IMPROVING FINANCIAL PERFORMANCE UPDATE
SSA and EPA are on the board with greens for Improved Financial Performance! That's a real accomplishment - one of which they can be justifiably proud. The green score means that they've gone beyond achieving the standards of sound financial management, like clean opinions on financial statements or sound financial systems. SSA and EPA have access to accurate financial information on a regular basis and are using it to make better day-to-day decisions about program management.
The standard for having integrated financial and performance management systems supporting day-to-day operations is the toughest to meet. But it's the standard that proves financial information isn't being compiled solely for financial information's sake; it's being used to perform missions more efficiently and more effectively. Here are examples how SSA and EPA demonstrate this standard:
- The Social Security Administration keeps close tabs on its resources, especially its human resources. It assesses the timeliness of case processing in the various field locations within a region, and then moves work around to ensure that cases are handled as timely as possible.
- EPA negotiates performance commitments with grantees and provides resources based on those commitments. If a grantee isn't meeting its commitments, EPA may withhold resources from the non-performers and redirect those resources to grantees that are meeting their commitments.
To find out to find additional characteristics of a green agency, contact Dale Sopper at SSA or Linda Combs at EPA. In each agency, they are not just collecting good financial information, they are also analyzing it and acting on it to improve program performance.
We can also report that agencies are reducing erroneous payments, which is integral not only to sound financial management, but to program integrity. Any dollar lost to waste, fraud, and abuse is one that is diverted from a program's purpose. The Medicare program has an error rate of 6.3 percent, down from 6.8 percent in 2000. The Food Stamps program reduced its error rate from 8.66 percent in 2001 to 8.26 percent in 2002, which means that we prevented $73 million from being paid erroneously.

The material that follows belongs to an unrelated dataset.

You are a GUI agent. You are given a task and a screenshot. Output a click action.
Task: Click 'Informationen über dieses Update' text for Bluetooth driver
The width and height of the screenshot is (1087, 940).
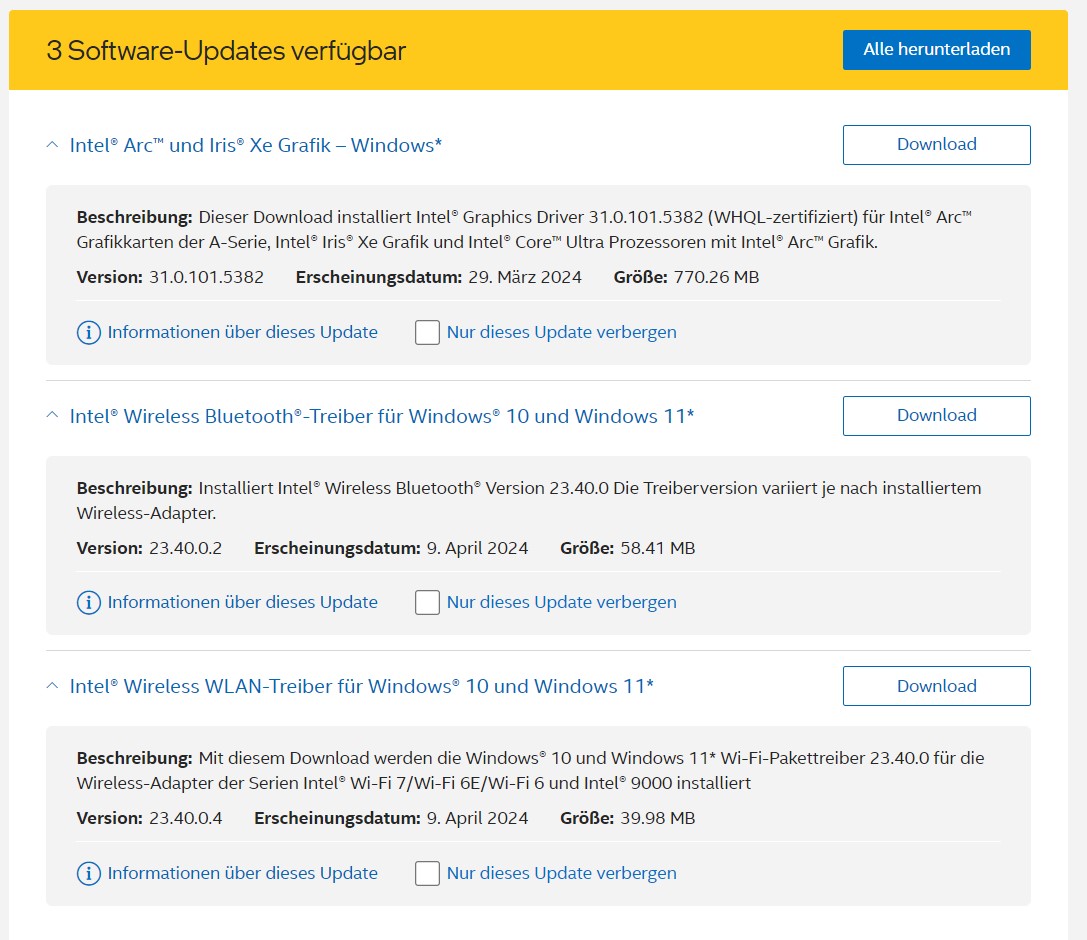coord(242,602)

To date, the initiative to reduce erroneous payments has shown that in programs making about $900 billion in payments, erroneous payments exceed $35 billion annually. But we have expanded the reach of our effort to reduce erroneous payments. Guidance implementing the Improper Payments Information Act will require agencies to assess the risk of erroneous payments in all the programs and activities they administer. For the first time ever, the government will be assessing the accuracy every Federal payment made.
I'll be visiting with all the CFO's to see what help we can provide in meeting these new requirements and reducing erroneous payments. For the first time ever, we'll be providing scrutiny to every federal dollar we spend. The taxpayers will benefit.